I’m going to say something that might get me uninvited from DevOps conferences: you probably don’t need Kubernetes.
Or GitOps. Or ArgoCD. Or most of the tooling that’s become the “standard” for modern software deployment.
This isn’t a hot take for clicks. It’s a conclusion I’ve reached after years of working with both enterprise-scale infrastructure and small-team deployments. The tooling that makes sense for a 200-person engineering org actively harms a solo developer or small startup.
Let me explain.
The Cargo Cult Problem
There’s a pattern I see constantly in the startup world: small teams adopting enterprise tools because that’s what “serious” companies use.
“We need Kubernetes because that’s how you do containers properly.” “We need ArgoCD because GitOps is best practice.” “We need Prometheus and Grafana because you can’t run production without proper observability.”
Here’s the thing: those tools exist to solve problems that emerge at scale. Kubernetes solves the problem of orchestrating thousands of containers across hundreds of machines. GitOps solves the problem of coordinating deployments across multiple teams with proper audit trails. Prometheus solves the problem of monitoring metrics across complex distributed systems.

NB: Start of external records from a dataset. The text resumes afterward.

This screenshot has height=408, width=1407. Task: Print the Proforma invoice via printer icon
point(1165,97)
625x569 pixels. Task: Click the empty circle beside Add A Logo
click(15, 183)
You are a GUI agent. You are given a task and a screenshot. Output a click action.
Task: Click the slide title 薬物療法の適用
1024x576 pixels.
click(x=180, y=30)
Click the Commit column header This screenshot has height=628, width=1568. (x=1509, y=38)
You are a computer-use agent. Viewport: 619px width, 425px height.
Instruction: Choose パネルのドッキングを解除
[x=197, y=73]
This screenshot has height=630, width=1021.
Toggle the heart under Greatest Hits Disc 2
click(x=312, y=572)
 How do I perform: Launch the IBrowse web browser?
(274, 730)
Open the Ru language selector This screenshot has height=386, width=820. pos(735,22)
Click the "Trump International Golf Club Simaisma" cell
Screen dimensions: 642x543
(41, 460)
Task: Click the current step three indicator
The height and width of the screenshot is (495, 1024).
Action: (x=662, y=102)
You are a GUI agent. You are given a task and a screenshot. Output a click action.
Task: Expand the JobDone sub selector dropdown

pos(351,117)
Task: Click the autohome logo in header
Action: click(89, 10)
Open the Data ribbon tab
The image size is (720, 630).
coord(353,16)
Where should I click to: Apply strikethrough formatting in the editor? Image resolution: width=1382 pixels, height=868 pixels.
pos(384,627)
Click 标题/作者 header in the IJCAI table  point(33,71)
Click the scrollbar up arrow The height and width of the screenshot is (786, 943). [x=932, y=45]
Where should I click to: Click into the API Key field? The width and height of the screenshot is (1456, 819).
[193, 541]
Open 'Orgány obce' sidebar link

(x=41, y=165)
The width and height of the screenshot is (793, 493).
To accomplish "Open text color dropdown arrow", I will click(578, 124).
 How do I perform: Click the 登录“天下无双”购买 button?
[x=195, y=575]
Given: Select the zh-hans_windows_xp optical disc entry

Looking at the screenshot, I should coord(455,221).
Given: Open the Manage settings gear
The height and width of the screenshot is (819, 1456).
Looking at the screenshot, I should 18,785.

If you’re a solo developer or a three-person startup, you don’t have those problems. You have different problems. And the enterprise tools don’t solve your problems—they create new ones.
The Real Costs of Complexity
Enterprise tools aren’t free. Not in money (though often that too), but in cognitive load and maintenance burden.
Learning curve. Kubernetes has a famously steep learning curve. Pods, deployments, services, ingresses, configmaps, secrets, persistent volumes, helm charts, operators… that’s weeks or months of learning before you’re productive.
Configuration overhead. A simple application that deploys with docker-compose up might need dozens of YAML files to deploy to Kubernetes. Each file is another surface for mistakes, another thing to maintain, another thing that can drift out of sync.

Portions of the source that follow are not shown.